Is It Safe to Drive With Sidewall Damage?
In general, it is unsafe to drive with a damaged tire. As we mentioned before, you need to consider how severe the damage is.
Cosmetic damage includes minor cuts or gashes on the sidewall's surface. There may be visible damage on the outer surface that doesn't reach the interior components of the tires, doesn't allow air to leak out, and doesn't affect its performance. This type of damage is not considered serious and can be repaired.
Nevertheless, you should take your car to a tire specialist who can perform a more thorough inspection of the tire's condition. This will assure you that the tire is good to take on the road.
With damage that cuts deep and exposes the tire's cords, it is unsafe to drive. This kind of damage will allow air to leak from the tire.
The tire may eventually lose its attachment to the wheel, which can lead to serious road accidents. You should replace it with your spare tire and buy new tires when you get to the auto repair shop.
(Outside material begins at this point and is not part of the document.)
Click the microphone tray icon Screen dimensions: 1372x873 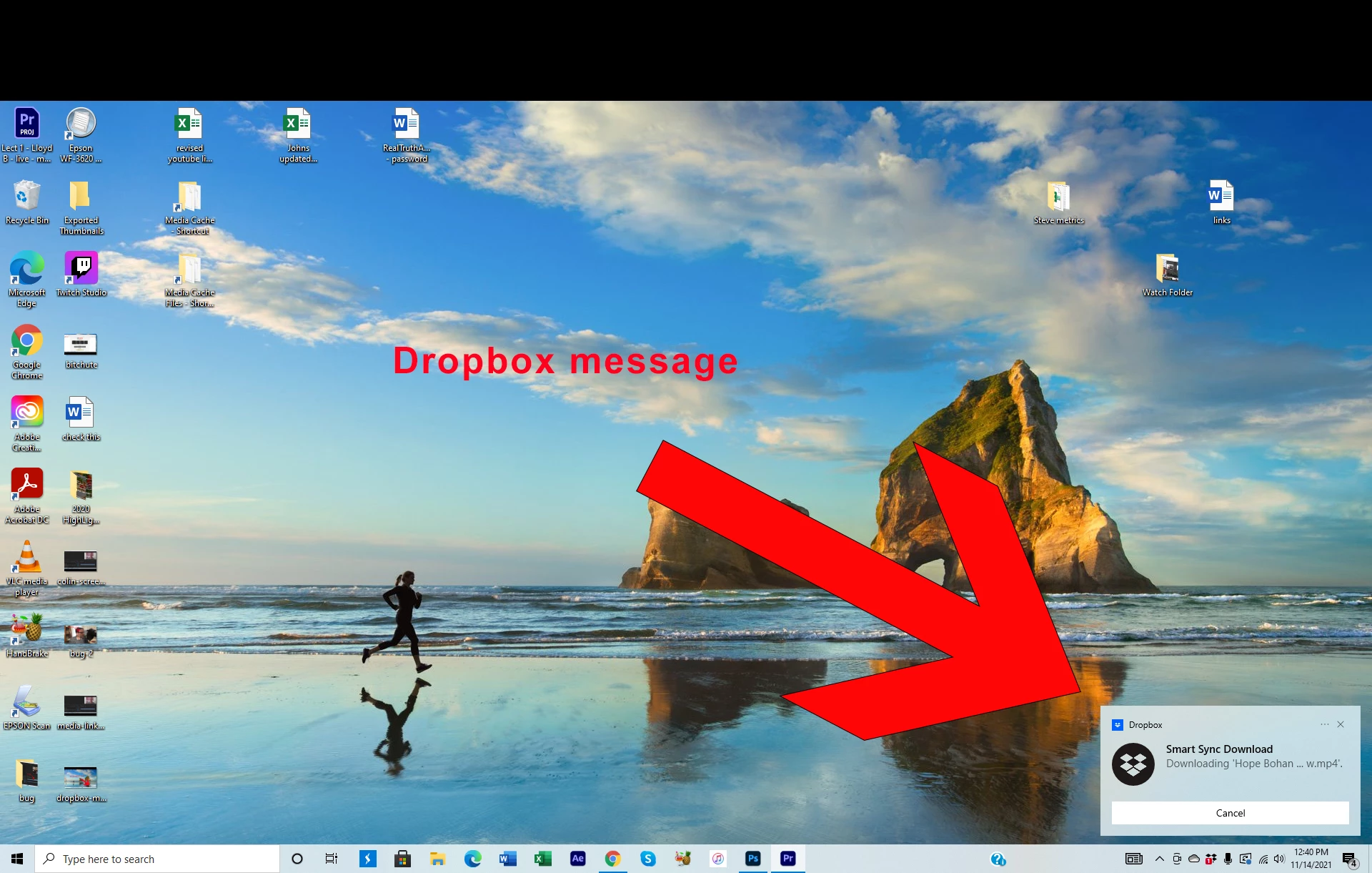1228,859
When Should You Replace a Cut Tire?
The basic rule is if the cut on the tire sidewall exposes the internal parts and allows air to leak, you should have it replaced.
Experts have specified that if the cut exceeds 1/4" for passenger tires and 3/8" for light-duty trucks, it is considered a major concern and should be replaced immediately.
However, even if it is just a minor cut, you should consider having your tires replaced. Any damage may make the structure of the tire weaker.
It is also suggested that you replace your tires when they are already showing signs of wear and tear, especially if you've been using them for more than five years.
At this point, the tire may already be losing its elasticity and becoming brittle. Little cuts may be more serious than you think. By getting new tires, you will be more confident that your car is safe to drive on different types of roads.
You should have glue and a sidewall repair kit in your toolbox for an easy fix of small cosmetic cuts on your tires. But if the damage is more serious, no amount of glue can fix it, so replacing the tire altogether is the best option.